Mais de 5 mil horas de combates se passaram na Ucrânia, e as derrotas militares da Rússia têm pressionado internamente o presidente Vladimir Putin, sob fortes críticas do próprio establishment de defesa. Até mesmo aliados do Kremlin expressam desconfiança sobre os resultados da invasão à ex-república soviética.
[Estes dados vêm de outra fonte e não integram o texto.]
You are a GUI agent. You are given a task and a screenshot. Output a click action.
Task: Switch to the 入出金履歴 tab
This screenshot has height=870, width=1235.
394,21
O ex-cosmonauta, apresentador de TV e propagandista pró-Rússia Vladimir Solovyov advertiu que "não haverá boas notícias em um futuro próximo", ao citar as regiões de Kherson (sudoeste) e de Luhansk (leste), onde as forças ucranianas ostentaram avanços nas últimas horas. "O inimigo levou reservistas preparados para o combate, e tem vantagem em termos de tropas e de inteligência", comentou, por meio do aplicativo Telegram.
Por sua vez, Vitaly Votanovsky, tenente-coronel da Força Aérea da Rússia, disse ao jornal Moscow Times que "Putin criou circunstâncias" que impedem a vitória no front. "Ele destruiu os recursos de mobilização militar de nosso país com suas próprias mãos, e agora esse idiota se meteu em uma guerra contra todo mundo", afirmou.
O presidente da Ucrânia, Volodymyr Zelensky, anunciou avanços "rápidos e potentes" de suas tropas no sul e assegurou que dezenas de localidades foram liberadas do domínio russo nessa região e no leste. "Dezenas de localidades foram libertadas apenas nesta semana" nas quatro regiões anexadas pela Rússia na semana passada, acrescentou, em alusão a Zaporizhzhia e Kherson (sudeste) e a Luhansk e Donetsk (leste). Um mapa militar divulgado pelo Ministério russo da Defesa em sua sessão informativa diária mostra um importante recuo das forças russas no norte de Kherson.
Zelensky enumerou as cidades retomadas, na região de Kherson: Liubymivka, Khreshchenivka, Zolota Balka, Biliaiivka, Ukraiinka, Velyka, Mala Oleksandrivka e Davydiv Brid. "Nossos guerreiros não param. É apenas questão de tempo a expulsão dos invasores de nossas terras", disse. Ele também agradeceu ao presidente Joe Biden por seu "apoio militar contínuo", depois que Washington anunciou um novo envio de ajuda militar a Kiev de US$ 625 milhões (cerca de R$ 3,2 bilhões). O pacote inclui o envio de quatro novos lançadores de mísseis Himars.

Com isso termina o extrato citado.